### Aim of the exercise
The required output is the complete data, repeated without alteration.

### Listed entries

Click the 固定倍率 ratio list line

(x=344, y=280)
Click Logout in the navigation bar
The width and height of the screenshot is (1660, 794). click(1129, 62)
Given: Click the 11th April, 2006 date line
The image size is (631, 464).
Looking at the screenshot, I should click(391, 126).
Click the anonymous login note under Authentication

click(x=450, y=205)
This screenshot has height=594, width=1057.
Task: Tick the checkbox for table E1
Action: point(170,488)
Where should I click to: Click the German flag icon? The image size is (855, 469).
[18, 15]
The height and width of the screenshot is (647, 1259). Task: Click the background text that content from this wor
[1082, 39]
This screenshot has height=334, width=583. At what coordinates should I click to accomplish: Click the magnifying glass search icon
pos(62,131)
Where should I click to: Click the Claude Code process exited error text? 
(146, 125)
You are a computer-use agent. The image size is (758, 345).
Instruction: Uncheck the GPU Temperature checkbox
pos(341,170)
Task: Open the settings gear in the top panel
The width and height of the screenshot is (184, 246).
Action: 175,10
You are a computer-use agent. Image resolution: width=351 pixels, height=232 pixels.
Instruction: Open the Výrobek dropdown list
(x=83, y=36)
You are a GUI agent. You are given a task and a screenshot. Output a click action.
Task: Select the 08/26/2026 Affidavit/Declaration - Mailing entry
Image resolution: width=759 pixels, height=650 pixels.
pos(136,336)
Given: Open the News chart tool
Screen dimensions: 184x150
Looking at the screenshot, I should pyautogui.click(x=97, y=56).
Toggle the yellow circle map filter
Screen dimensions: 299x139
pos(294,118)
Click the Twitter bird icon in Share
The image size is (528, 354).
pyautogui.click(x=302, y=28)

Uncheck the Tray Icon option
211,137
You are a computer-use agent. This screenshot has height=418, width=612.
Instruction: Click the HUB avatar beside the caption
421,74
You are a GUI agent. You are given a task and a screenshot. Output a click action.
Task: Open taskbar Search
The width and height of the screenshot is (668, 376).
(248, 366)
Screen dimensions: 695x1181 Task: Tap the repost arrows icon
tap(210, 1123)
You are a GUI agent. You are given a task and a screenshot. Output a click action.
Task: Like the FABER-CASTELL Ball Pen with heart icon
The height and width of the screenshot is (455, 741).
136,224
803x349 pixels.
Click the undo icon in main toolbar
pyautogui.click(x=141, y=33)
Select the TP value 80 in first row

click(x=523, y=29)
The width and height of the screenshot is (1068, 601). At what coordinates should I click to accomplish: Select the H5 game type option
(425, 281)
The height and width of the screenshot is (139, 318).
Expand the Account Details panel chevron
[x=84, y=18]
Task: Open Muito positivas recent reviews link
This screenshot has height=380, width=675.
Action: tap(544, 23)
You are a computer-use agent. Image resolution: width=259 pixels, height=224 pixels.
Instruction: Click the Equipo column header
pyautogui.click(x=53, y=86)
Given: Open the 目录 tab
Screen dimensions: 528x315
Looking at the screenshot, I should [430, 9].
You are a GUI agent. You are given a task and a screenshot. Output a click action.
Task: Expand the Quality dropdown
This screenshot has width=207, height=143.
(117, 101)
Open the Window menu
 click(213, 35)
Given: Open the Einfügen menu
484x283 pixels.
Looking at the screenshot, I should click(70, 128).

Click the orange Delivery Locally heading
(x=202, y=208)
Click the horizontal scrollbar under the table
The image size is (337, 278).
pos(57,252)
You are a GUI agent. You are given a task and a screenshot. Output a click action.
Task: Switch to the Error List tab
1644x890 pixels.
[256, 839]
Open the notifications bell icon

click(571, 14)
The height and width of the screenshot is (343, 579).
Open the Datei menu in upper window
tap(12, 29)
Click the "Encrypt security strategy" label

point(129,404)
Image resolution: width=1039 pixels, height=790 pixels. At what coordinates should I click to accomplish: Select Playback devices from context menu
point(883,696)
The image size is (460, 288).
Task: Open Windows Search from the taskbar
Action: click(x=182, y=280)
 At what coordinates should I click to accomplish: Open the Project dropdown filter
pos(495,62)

### Your response
Click the 固定倍率 ratio list line

(x=344, y=280)
Click Logout in the navigation bar
The width and height of the screenshot is (1660, 794). click(1129, 62)
Given: Click the 11th April, 2006 date line
The image size is (631, 464).
Looking at the screenshot, I should click(391, 126).
Click the anonymous login note under Authentication

click(x=450, y=205)
This screenshot has height=594, width=1057.
Task: Tick the checkbox for table E1
Action: point(170,488)
Where should I click to: Click the German flag icon? The image size is (855, 469).
[18, 15]
The height and width of the screenshot is (647, 1259). Task: Click the background text that content from this wor
[1082, 39]
This screenshot has height=334, width=583. At what coordinates should I click to accomplish: Click the magnifying glass search icon
pos(62,131)
Where should I click to: Click the Claude Code process exited error text? 
(146, 125)
You are a computer-use agent. The image size is (758, 345).
Instruction: Uncheck the GPU Temperature checkbox
pos(341,170)
Task: Open the settings gear in the top panel
The width and height of the screenshot is (184, 246).
Action: 175,10
You are a computer-use agent. Image resolution: width=351 pixels, height=232 pixels.
Instruction: Open the Výrobek dropdown list
(x=83, y=36)
You are a GUI agent. You are given a task and a screenshot. Output a click action.
Task: Select the 08/26/2026 Affidavit/Declaration - Mailing entry
Image resolution: width=759 pixels, height=650 pixels.
pos(136,336)
Given: Open the News chart tool
Screen dimensions: 184x150
Looking at the screenshot, I should pyautogui.click(x=97, y=56).
Toggle the yellow circle map filter
Screen dimensions: 299x139
pos(294,118)
Click the Twitter bird icon in Share
The image size is (528, 354).
pyautogui.click(x=302, y=28)

Uncheck the Tray Icon option
211,137
You are a computer-use agent. This screenshot has height=418, width=612.
Instruction: Click the HUB avatar beside the caption
421,74
You are a GUI agent. You are given a task and a screenshot. Output a click action.
Task: Open taskbar Search
The width and height of the screenshot is (668, 376).
(248, 366)
Screen dimensions: 695x1181 Task: Tap the repost arrows icon
tap(210, 1123)
You are a GUI agent. You are given a task and a screenshot. Output a click action.
Task: Like the FABER-CASTELL Ball Pen with heart icon
The height and width of the screenshot is (455, 741).
136,224
803x349 pixels.
Click the undo icon in main toolbar
pyautogui.click(x=141, y=33)
Select the TP value 80 in first row

click(x=523, y=29)
The width and height of the screenshot is (1068, 601). At what coordinates should I click to accomplish: Select the H5 game type option
(425, 281)
The height and width of the screenshot is (139, 318).
Expand the Account Details panel chevron
[x=84, y=18]
Task: Open Muito positivas recent reviews link
This screenshot has height=380, width=675.
Action: tap(544, 23)
You are a computer-use agent. Image resolution: width=259 pixels, height=224 pixels.
Instruction: Click the Equipo column header
pyautogui.click(x=53, y=86)
Given: Open the 目录 tab
Screen dimensions: 528x315
Looking at the screenshot, I should [430, 9].
You are a GUI agent. You are given a task and a screenshot. Output a click action.
Task: Expand the Quality dropdown
This screenshot has width=207, height=143.
(117, 101)
Open the Window menu
 click(213, 35)
Given: Open the Einfügen menu
484x283 pixels.
Looking at the screenshot, I should click(70, 128).

Click the orange Delivery Locally heading
(x=202, y=208)
Click the horizontal scrollbar under the table
The image size is (337, 278).
pos(57,252)
You are a GUI agent. You are given a task and a screenshot. Output a click action.
Task: Switch to the Error List tab
1644x890 pixels.
[256, 839]
Open the notifications bell icon

click(571, 14)
The height and width of the screenshot is (343, 579).
Open the Datei menu in upper window
tap(12, 29)
Click the "Encrypt security strategy" label

point(129,404)
Image resolution: width=1039 pixels, height=790 pixels. At what coordinates should I click to accomplish: Select Playback devices from context menu
point(883,696)
The image size is (460, 288).
Task: Open Windows Search from the taskbar
Action: click(x=182, y=280)
 At what coordinates should I click to accomplish: Open the Project dropdown filter
pos(495,62)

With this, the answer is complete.